Leave out every picture and set down, exactly, the lines below from the one holding "881x503 pixels." up to and including the one holding "Viewport: 813px width, 419px height.".

>>>>>

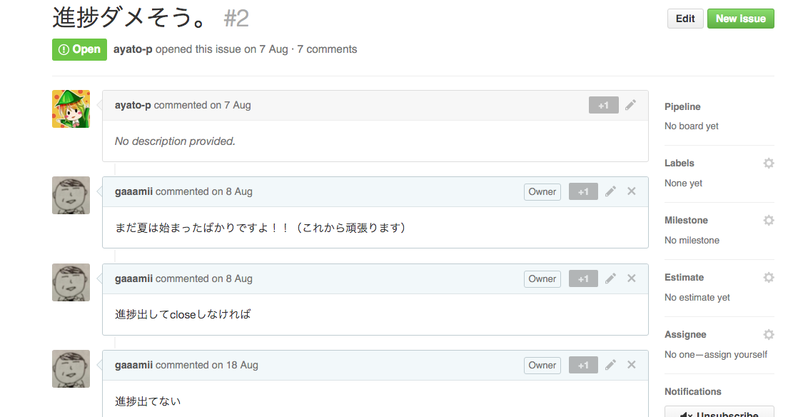The width and height of the screenshot is (788, 417).
Task: Click the Unsubscribe notifications button
Action: click(719, 413)
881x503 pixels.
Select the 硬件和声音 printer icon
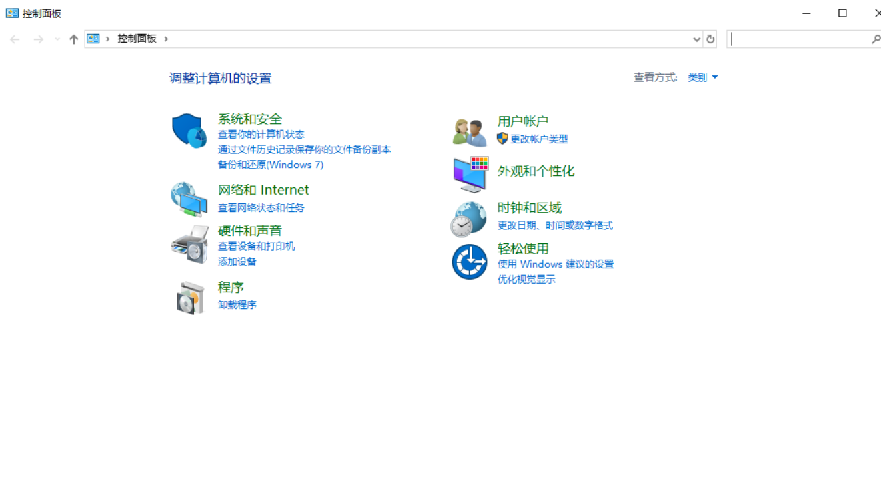click(x=189, y=244)
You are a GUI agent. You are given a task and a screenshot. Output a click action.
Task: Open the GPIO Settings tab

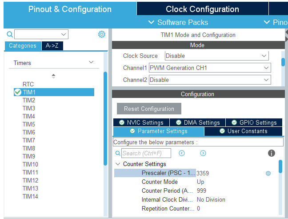(x=254, y=122)
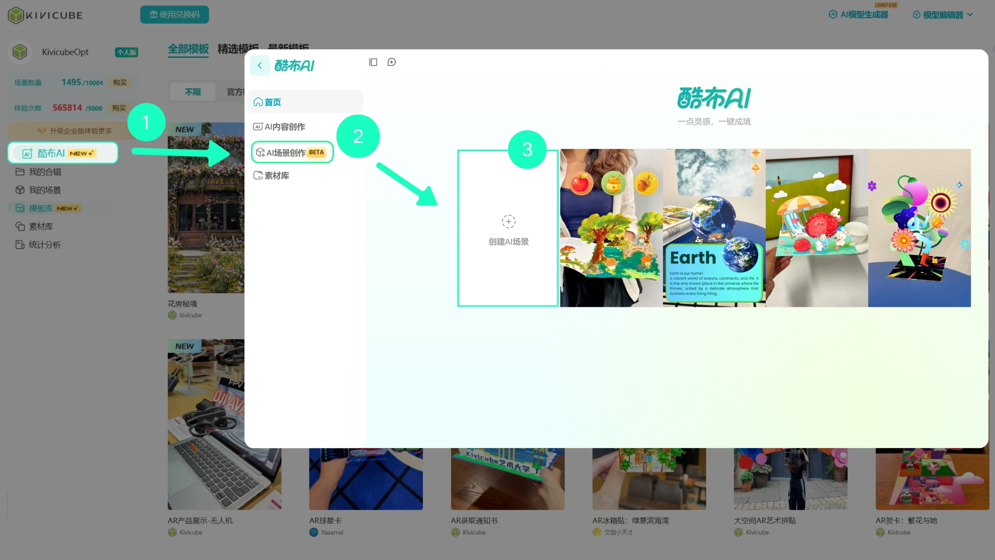Click the 使用兑换码 button
This screenshot has height=560, width=995.
(175, 15)
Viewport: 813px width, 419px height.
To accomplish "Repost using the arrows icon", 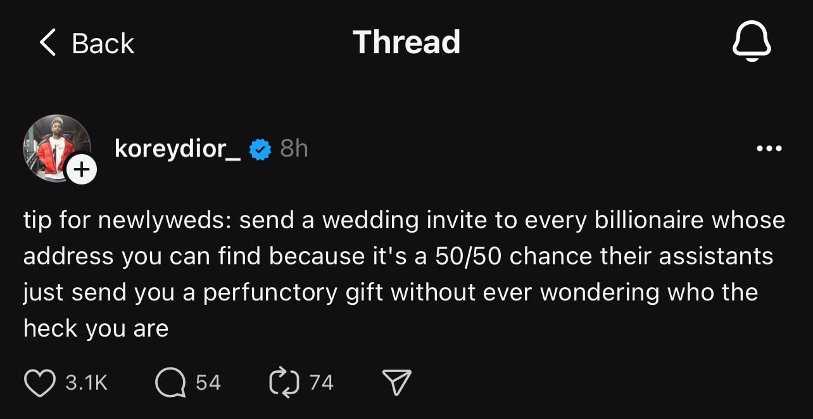I will click(x=283, y=383).
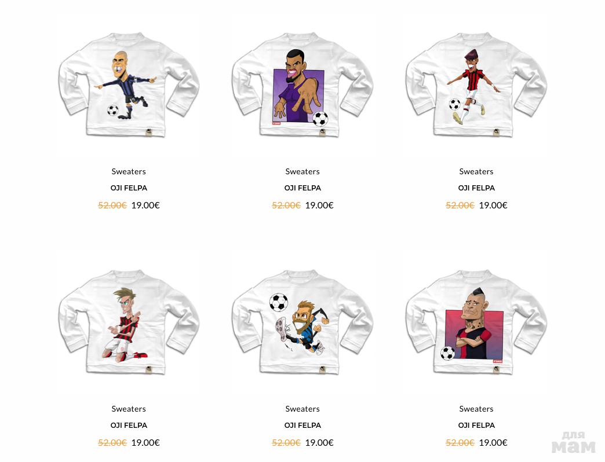Click OJI FELPA title under the bald player sweater
This screenshot has width=605, height=462.
pos(129,188)
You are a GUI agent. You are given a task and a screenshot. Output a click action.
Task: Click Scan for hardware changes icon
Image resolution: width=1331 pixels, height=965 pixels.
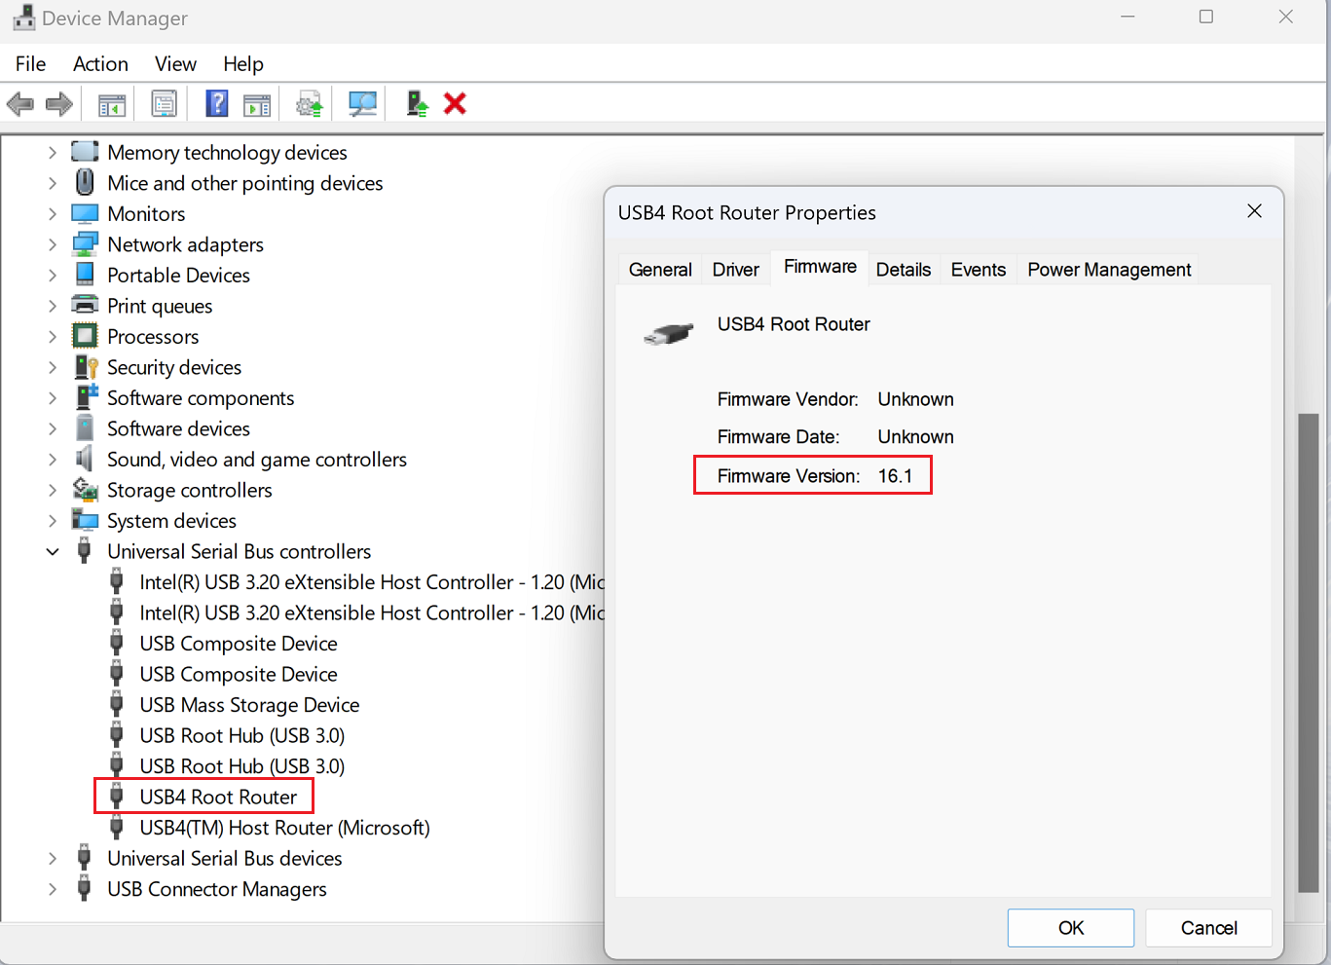[x=362, y=103]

<<<<<

**Final answer**
881x503 pixels.
Select the 硬件和声音 printer icon
click(x=189, y=244)
You are a GUI agent. You are given a task and a screenshot. Output a click action.
Task: Open the GPIO Settings tab

(x=254, y=122)
Click the 使用兑换码 button
This screenshot has height=560, width=995.
(175, 15)
Viewport: 813px width, 419px height.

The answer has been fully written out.